Rather than merely hand out awards like the Pitcher of the Year and the like, we hand out various prospect superlative awards including, but not limited to; the "Phil Hughes Award" to the pitcher who best combined results with talent, the "Manny Banuelos Award" to the lower level pitching prospect who is much better than the national media realizes, etc, etc.

The Phil Hughes Award is more than just the Pitcher of the Year award, a distinction that normally only requires above average statistics. It's given to the pitching prospect who best combined actual game results with overall pitching talent, not to a pitcher who merely put up numbers.

This year's award goes to Tampa and Trenton right-hander Dellin Betances. He not only came back from Tommy John surgery quicker than most, he came back in dominating fashion, going a combined 8-1 with a 2.11 ERA and nearly a five to one strikeout-to-walk ratio. He did all of that and he has top-shelf stuff to boot.

The David Phelps Award [formerly known as the Zach McAllister award] is given to the pitching prospect who wasn't considered among the top few pitching prospects the year before but broke out in a big way the following season.

This year's award goes to Tampa and Trenton right-handed pitcher Adam Warren. He went a combined 11-7 with a 2.59 ERA, posting nearly a four to one strikeout-to-walk ratio, and saw an uptick in his stuff.

The Manny Banuelos Award is given to the pitching prospect in the short-season leagues who, despite showing a great combination of results and stuff, has flown under the national radar and is currently underrated.

This year's recipient is GCL Yankees' right-handed pitcher Bryan Mitchell. Unlike last year's recipient [Jose Ramirez, who posted some gaudy numbers - 6-0 with a 1.48 ERA and held opposing batters to a .159 batting average], Mitchell's overall numbers were just okay [2-1, 3.67 ERA], but hidden behind the numbers was an early injury and he pitched much better down the stretch.

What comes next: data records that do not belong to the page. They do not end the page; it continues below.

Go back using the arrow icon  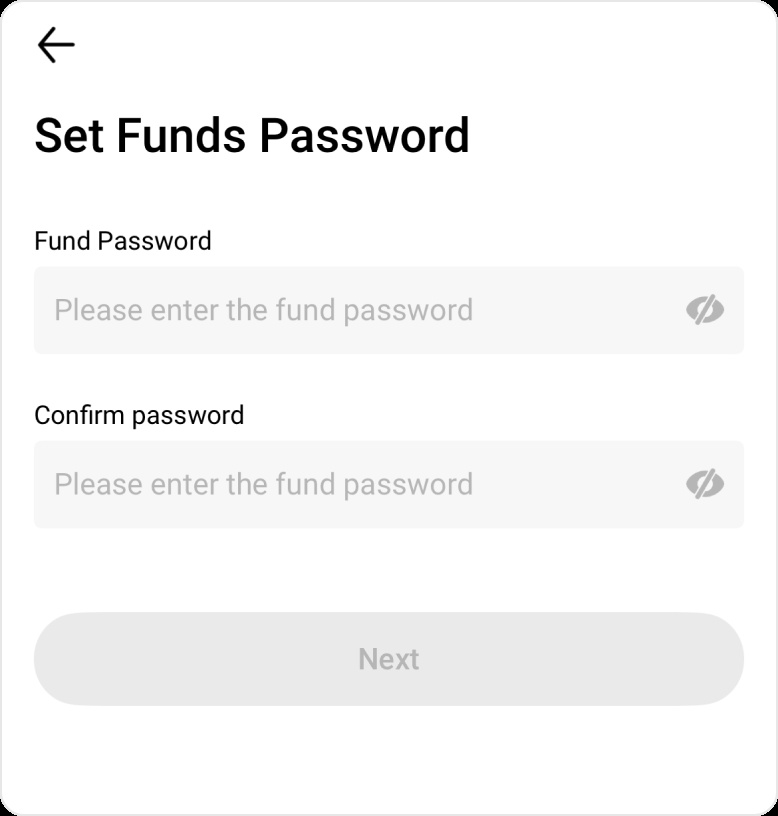(56, 45)
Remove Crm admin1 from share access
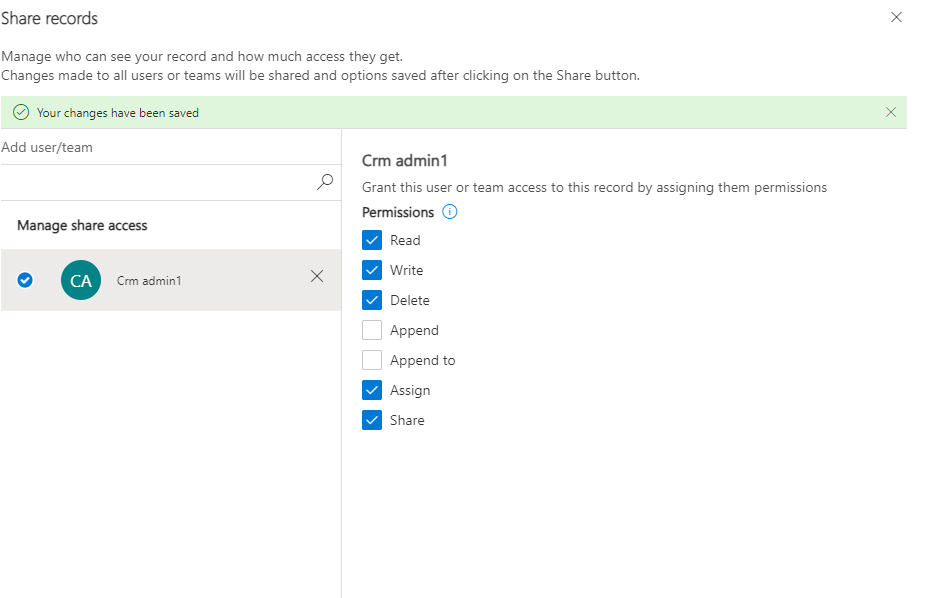The width and height of the screenshot is (925, 598). (x=317, y=277)
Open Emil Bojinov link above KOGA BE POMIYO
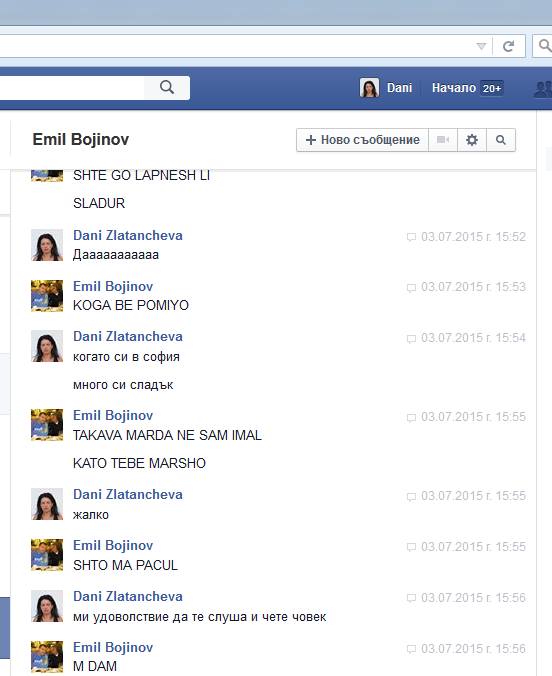This screenshot has height=676, width=552. pos(113,286)
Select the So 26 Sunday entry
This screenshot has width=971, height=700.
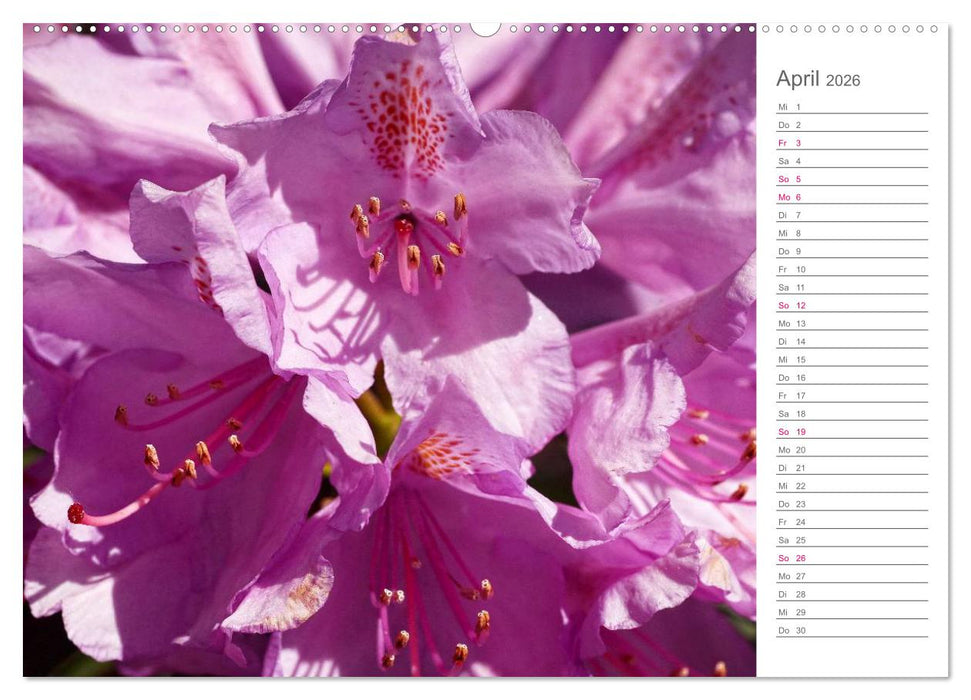790,557
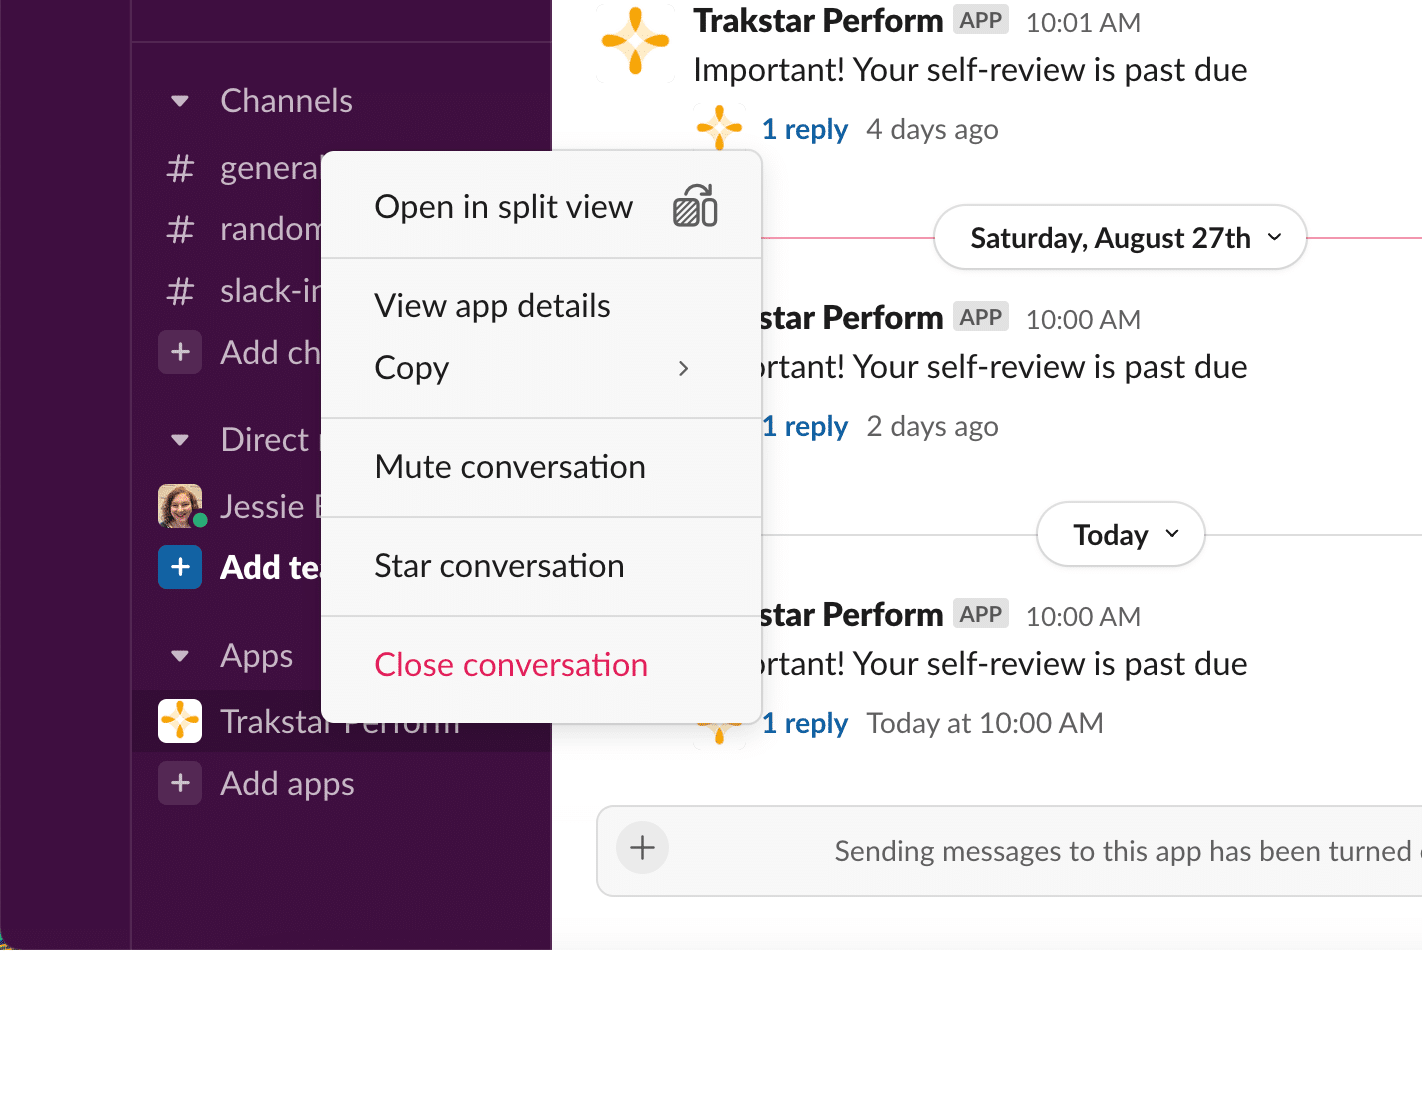Click Jessie's avatar in Direct messages
Viewport: 1422px width, 1095px height.
tap(180, 506)
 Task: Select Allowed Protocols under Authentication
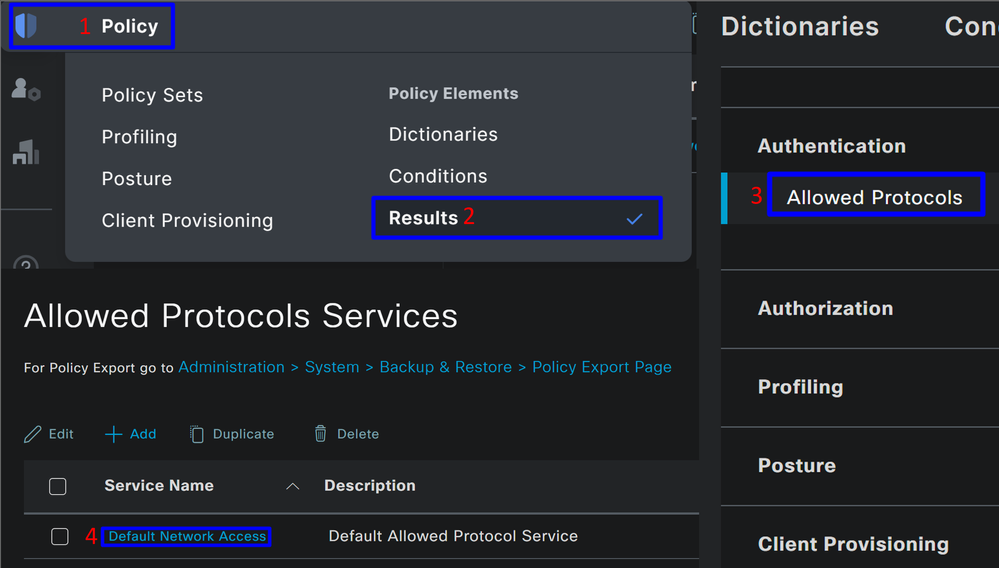pyautogui.click(x=874, y=197)
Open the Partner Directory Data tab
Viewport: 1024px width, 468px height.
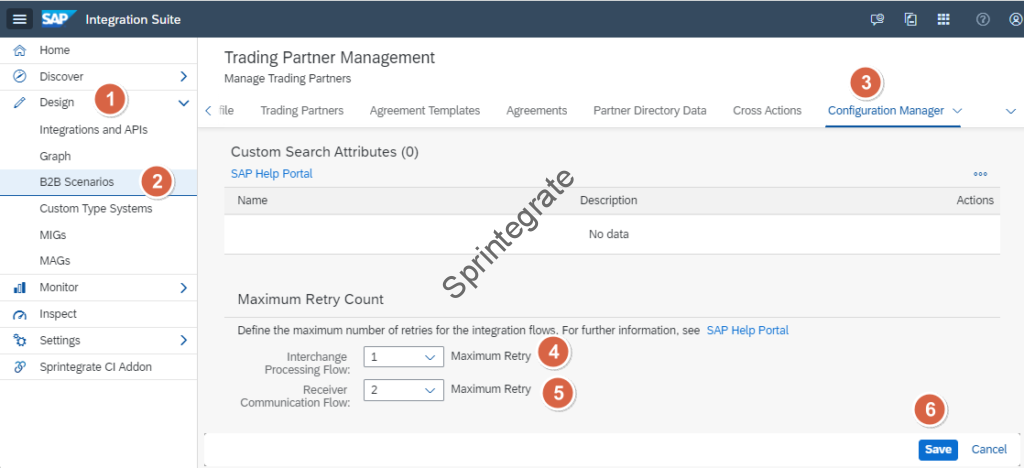649,110
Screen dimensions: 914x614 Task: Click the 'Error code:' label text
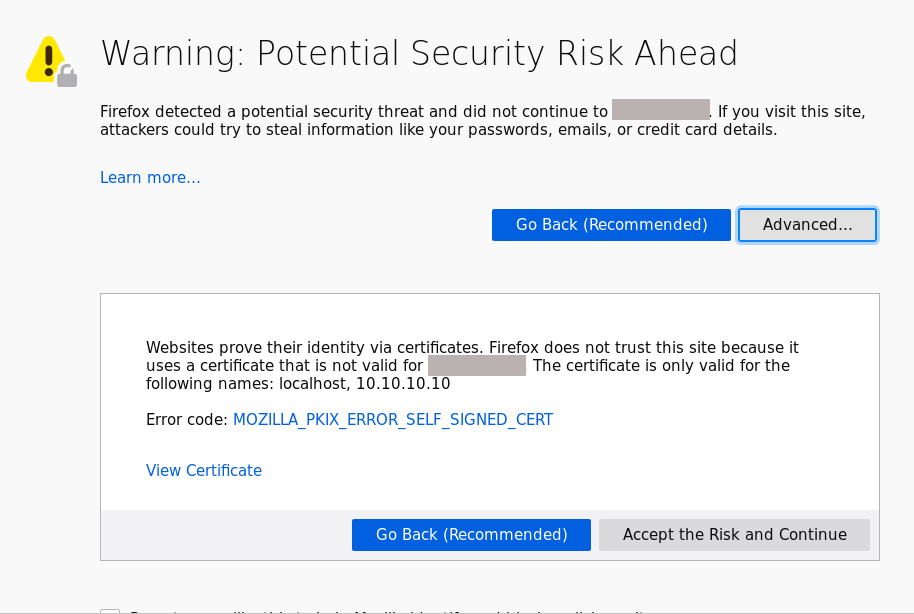point(187,420)
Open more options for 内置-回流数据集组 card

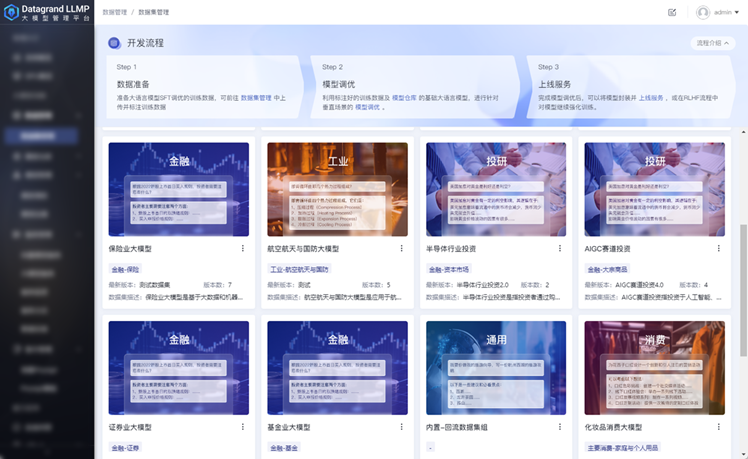point(560,427)
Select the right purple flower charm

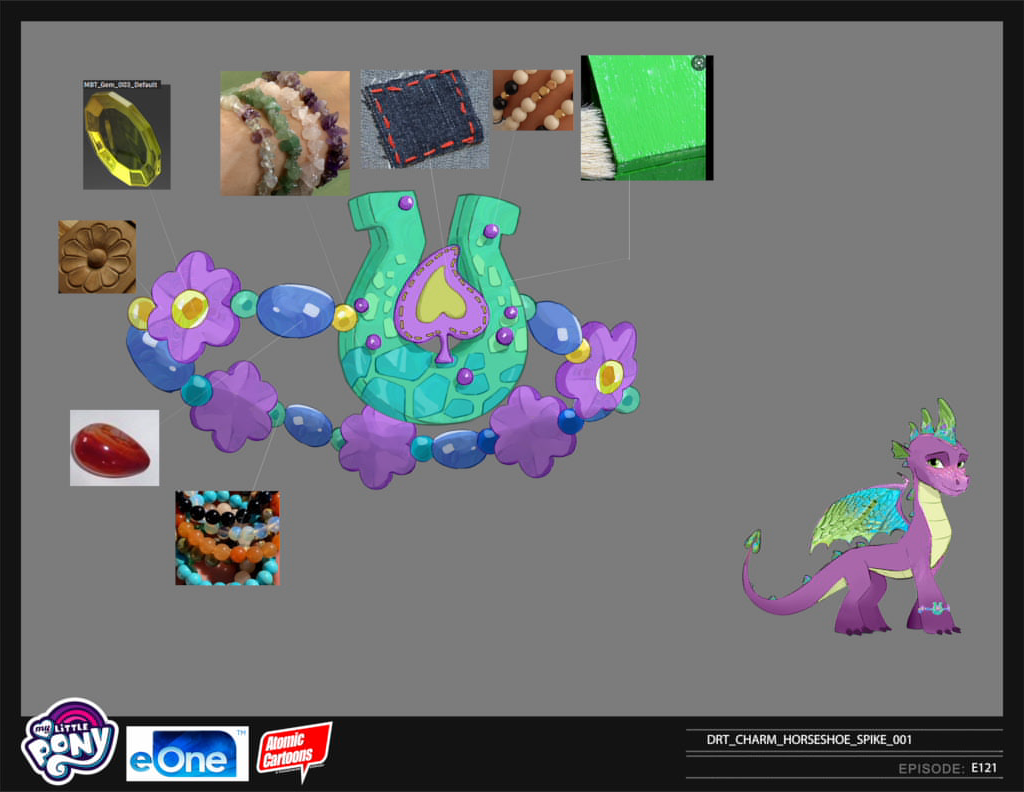tap(599, 368)
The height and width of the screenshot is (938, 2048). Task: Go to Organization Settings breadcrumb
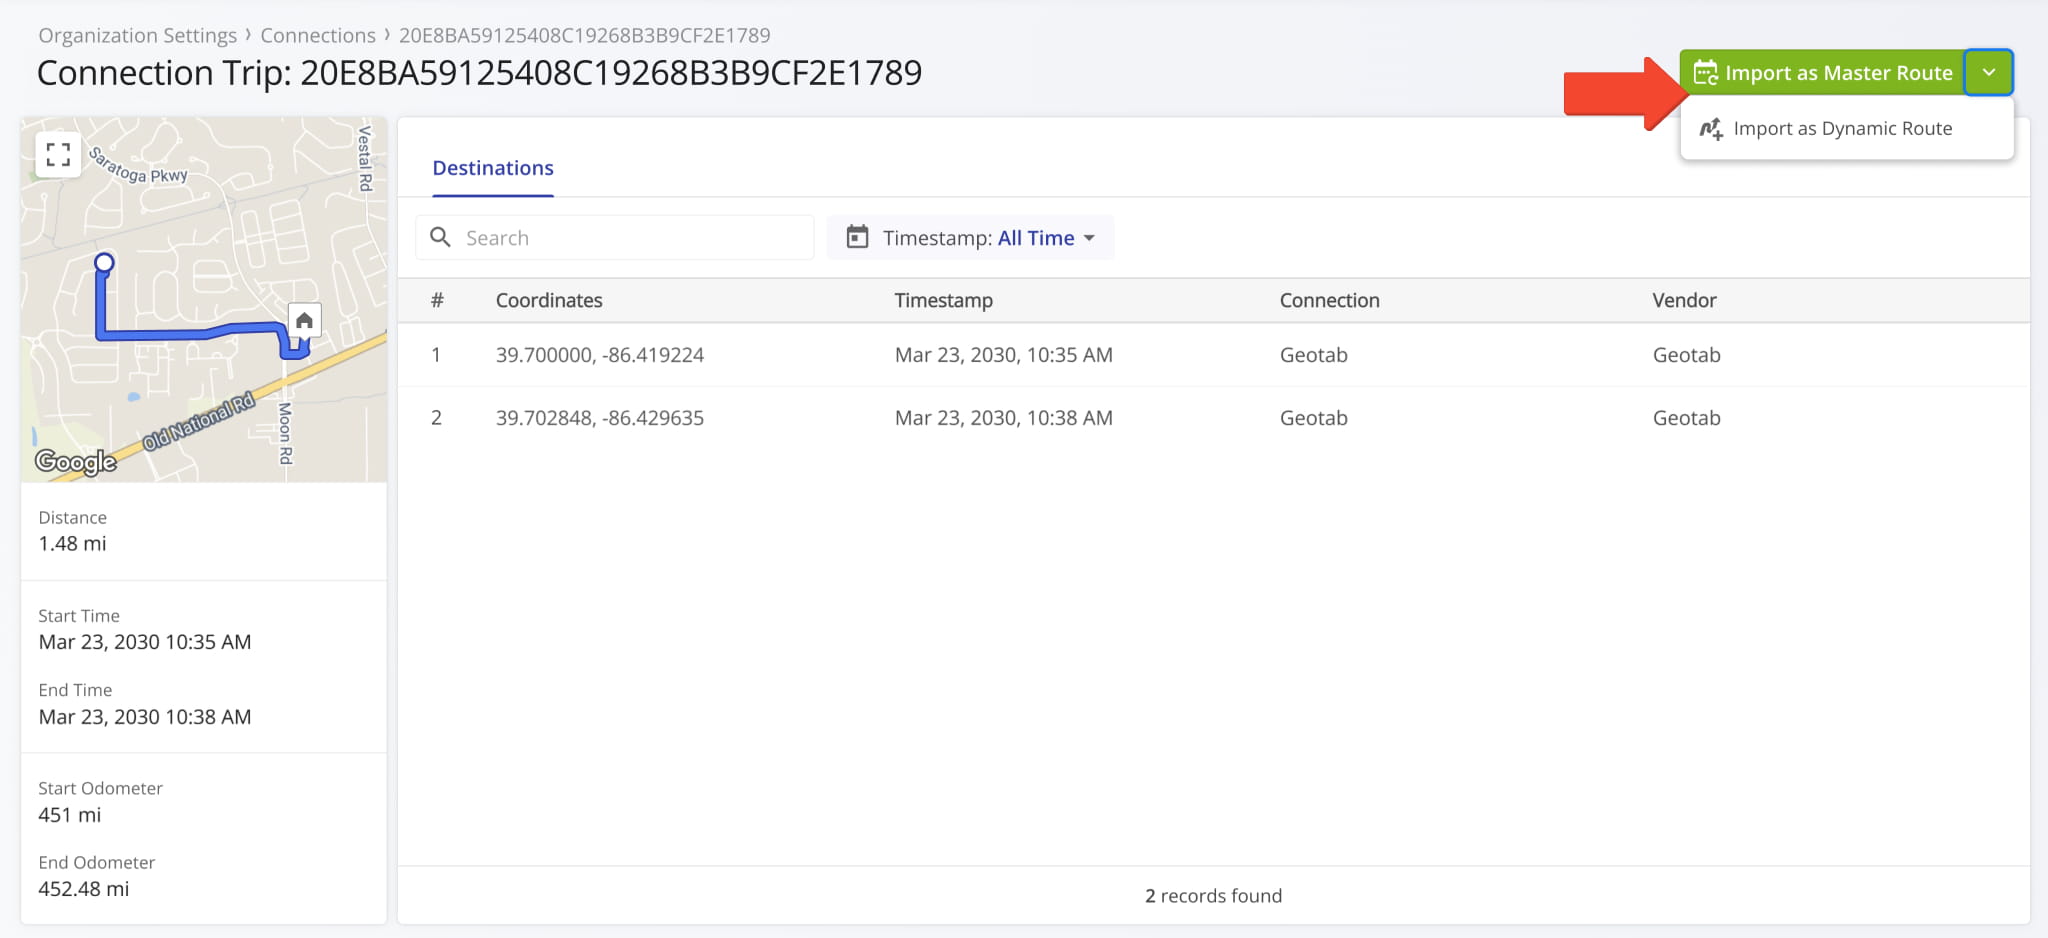(137, 35)
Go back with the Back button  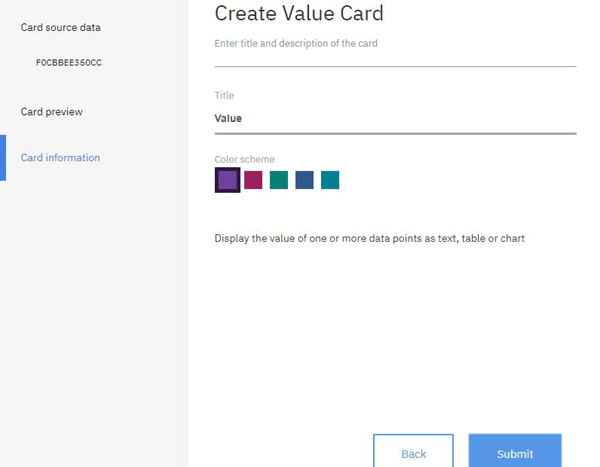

With a plus fastball that sits 92-94 mph most days with good movement and a plus curveball, his stuff is constantly underrated.

The George Kontos Award is given to the pitching prospect who was drafted out of college and immediately showed a combination of stuff and results that same season.

This year's award goes to Conor Mullee. There wasn't much hype surrounding his selection in the 24th round. Heck, with just six innings pitched in college, there wasn't much of a track history to go by either. But sitting 95 mph with a nice easy pitching motion and a surprisingly advanced slider as well, Mullee, who went 2-1 with a 1.64 ERA for the GCL Yankees, has some serious stuff.

The Phil Coke Award is given to the perceived organizational pitcher whose stuff got dramatically better to put himself on the prospect map at an older age.

This year's award goes to right-hander Shane Greene. It's not that he started throwing that much harder all of the sudden like Coke -- Greene still sat 92-94 mph in 2010. And his slider wasn't even that much better either, but his changeup went from a non-existent pitch to one with plus-plus potential. He is squarely on the map.

The D.J. Mitchell Award is given to the pitcher who was a later-round pick and didn't get much mound time upon signing, but who also quickly showed some plus stuff heading into his first full minor league season.

The year's award goes to 16th round pick Evan Rutckyj. Drafted out of high school in Candada, Rutckyj doesn't have nearly the same polish as Mitchell had entering the professional ranks and because of that he will develop slower, but he already shows a 93 mph fastball from the left side and a quality curveball with plus potential. He has the look of a Nik Turley type with better 'now' stuff.